STORED DATA: Begin
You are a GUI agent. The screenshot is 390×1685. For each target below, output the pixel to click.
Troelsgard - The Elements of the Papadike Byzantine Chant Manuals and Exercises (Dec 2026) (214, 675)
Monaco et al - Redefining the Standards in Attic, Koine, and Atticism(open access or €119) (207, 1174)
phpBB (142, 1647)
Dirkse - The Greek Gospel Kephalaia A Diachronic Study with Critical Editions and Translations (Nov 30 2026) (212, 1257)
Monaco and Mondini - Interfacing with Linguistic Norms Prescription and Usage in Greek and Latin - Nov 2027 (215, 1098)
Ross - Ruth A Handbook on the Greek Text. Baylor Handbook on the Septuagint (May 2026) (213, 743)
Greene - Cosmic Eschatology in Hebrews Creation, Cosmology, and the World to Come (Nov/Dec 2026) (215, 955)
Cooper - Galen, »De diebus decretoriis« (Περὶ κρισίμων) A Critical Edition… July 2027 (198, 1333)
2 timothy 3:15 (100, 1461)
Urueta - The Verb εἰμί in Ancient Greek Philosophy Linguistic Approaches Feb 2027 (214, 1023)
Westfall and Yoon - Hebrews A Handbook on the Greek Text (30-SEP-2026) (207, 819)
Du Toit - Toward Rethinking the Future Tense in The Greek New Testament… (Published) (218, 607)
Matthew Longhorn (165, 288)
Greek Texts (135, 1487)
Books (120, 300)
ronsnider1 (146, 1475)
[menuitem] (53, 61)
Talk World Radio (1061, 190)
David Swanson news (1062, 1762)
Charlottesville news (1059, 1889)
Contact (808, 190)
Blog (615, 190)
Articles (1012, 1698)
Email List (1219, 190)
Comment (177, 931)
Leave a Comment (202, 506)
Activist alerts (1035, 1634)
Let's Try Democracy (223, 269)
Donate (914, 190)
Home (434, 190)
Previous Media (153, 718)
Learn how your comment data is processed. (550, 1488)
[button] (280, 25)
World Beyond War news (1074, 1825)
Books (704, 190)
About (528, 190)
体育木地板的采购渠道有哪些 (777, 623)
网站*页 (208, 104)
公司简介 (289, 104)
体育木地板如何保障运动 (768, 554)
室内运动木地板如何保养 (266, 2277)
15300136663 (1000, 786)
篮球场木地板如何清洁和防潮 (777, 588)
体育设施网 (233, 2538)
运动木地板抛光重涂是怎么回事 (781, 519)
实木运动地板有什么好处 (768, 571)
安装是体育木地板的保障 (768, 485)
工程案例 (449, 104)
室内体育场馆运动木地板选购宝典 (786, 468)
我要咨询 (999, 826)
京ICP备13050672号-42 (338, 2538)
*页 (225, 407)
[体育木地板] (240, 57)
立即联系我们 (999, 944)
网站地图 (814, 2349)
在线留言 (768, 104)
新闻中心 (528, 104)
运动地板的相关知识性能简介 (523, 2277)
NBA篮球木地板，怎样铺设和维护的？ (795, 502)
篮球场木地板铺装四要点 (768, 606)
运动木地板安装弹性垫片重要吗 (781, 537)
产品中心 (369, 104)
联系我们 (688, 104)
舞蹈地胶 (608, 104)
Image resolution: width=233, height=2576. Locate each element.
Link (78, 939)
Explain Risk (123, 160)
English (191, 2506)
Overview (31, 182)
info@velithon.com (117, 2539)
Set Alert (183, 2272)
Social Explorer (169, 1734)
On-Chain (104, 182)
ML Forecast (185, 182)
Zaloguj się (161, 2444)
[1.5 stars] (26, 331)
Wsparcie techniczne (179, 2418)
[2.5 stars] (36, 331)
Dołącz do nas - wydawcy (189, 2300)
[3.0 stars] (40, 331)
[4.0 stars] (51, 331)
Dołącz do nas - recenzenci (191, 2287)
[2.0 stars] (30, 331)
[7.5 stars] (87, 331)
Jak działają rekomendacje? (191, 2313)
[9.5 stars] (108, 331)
STORED DATA: End
# WORK INSTRUCTION
Your task is to reproduce the records in full, without any alteration.

# WORKED SOLUTION
You are a GUI agent. The screenshot is 390×1685. For each target below, output the pixel to click.
Troelsgard - The Elements of the Papadike Byzantine Chant Manuals and Exercises (Dec 2026) (214, 675)
Monaco et al - Redefining the Standards in Attic, Koine, and Atticism(open access or €119) (207, 1174)
phpBB (142, 1647)
Dirkse - The Greek Gospel Kephalaia A Diachronic Study with Critical Editions and Translations (Nov 30 2026) (212, 1257)
Monaco and Mondini - Interfacing with Linguistic Norms Prescription and Usage in Greek and Latin - Nov 2027 (215, 1098)
Ross - Ruth A Handbook on the Greek Text. Baylor Handbook on the Septuagint (May 2026) (213, 743)
Greene - Cosmic Eschatology in Hebrews Creation, Cosmology, and the World to Come (Nov/Dec 2026) (215, 955)
Cooper - Galen, »De diebus decretoriis« (Περὶ κρισίμων) A Critical Edition… July 2027 (198, 1333)
2 timothy 3:15 (100, 1461)
Urueta - The Verb εἰμί in Ancient Greek Philosophy Linguistic Approaches Feb 2027 (214, 1023)
Westfall and Yoon - Hebrews A Handbook on the Greek Text (30-SEP-2026) (207, 819)
Du Toit - Toward Rethinking the Future Tense in The Greek New Testament… (Published) (218, 607)
Matthew Longhorn (165, 288)
Greek Texts (135, 1487)
Books (120, 300)
ronsnider1 (146, 1475)
[menuitem] (53, 61)
Talk World Radio (1061, 190)
David Swanson news (1062, 1762)
Charlottesville news (1059, 1889)
Contact (808, 190)
Blog (615, 190)
Articles (1012, 1698)
Email List (1219, 190)
Comment (177, 931)
Leave a Comment (202, 506)
Activist alerts (1035, 1634)
Let's Try Democracy (223, 269)
Donate (914, 190)
Home (434, 190)
Previous Media (153, 718)
Learn how your comment data is processed. (550, 1488)
[button] (280, 25)
World Beyond War news (1074, 1825)
Books (704, 190)
About (528, 190)
体育木地板的采购渠道有哪些 (777, 623)
网站*页 (208, 104)
公司简介 (289, 104)
体育木地板如何保障运动 (768, 554)
室内运动木地板如何保养 (266, 2277)
15300136663 (1000, 786)
篮球场木地板如何清洁和防潮 (777, 588)
体育设施网 (233, 2538)
运动木地板抛光重涂是怎么回事 (781, 519)
实木运动地板有什么好处 (768, 571)
安装是体育木地板的保障 (768, 485)
工程案例 (449, 104)
室内体育场馆运动木地板选购宝典 (786, 468)
我要咨询 (999, 826)
京ICP备13050672号-42 (338, 2538)
*页 (225, 407)
[体育木地板] (240, 57)
立即联系我们 (999, 944)
网站地图 (814, 2349)
在线留言 (768, 104)
新闻中心 (528, 104)
运动地板的相关知识性能简介 (523, 2277)
NBA篮球木地板，怎样铺设和维护的？ (795, 502)
篮球场木地板铺装四要点 (768, 606)
运动木地板安装弹性垫片重要吗 (781, 537)
产品中心 (369, 104)
联系我们 (688, 104)
舞蹈地胶 (608, 104)
Image resolution: width=233, height=2576. Locate each element.
Link (78, 939)
Explain Risk (123, 160)
English (191, 2506)
Overview (31, 182)
info@velithon.com (117, 2539)
Set Alert (183, 2272)
Social Explorer (169, 1734)
On-Chain (104, 182)
ML Forecast (185, 182)
Zaloguj się (161, 2444)
[1.5 stars] (26, 331)
Wsparcie techniczne (179, 2418)
[2.5 stars] (36, 331)
Dołącz do nas - wydawcy (189, 2300)
[3.0 stars] (40, 331)
[4.0 stars] (51, 331)
Dołącz do nas - recenzenci (191, 2287)
[2.0 stars] (30, 331)
[7.5 stars] (87, 331)
Jak działają rekomendacje? (191, 2313)
[9.5 stars] (108, 331)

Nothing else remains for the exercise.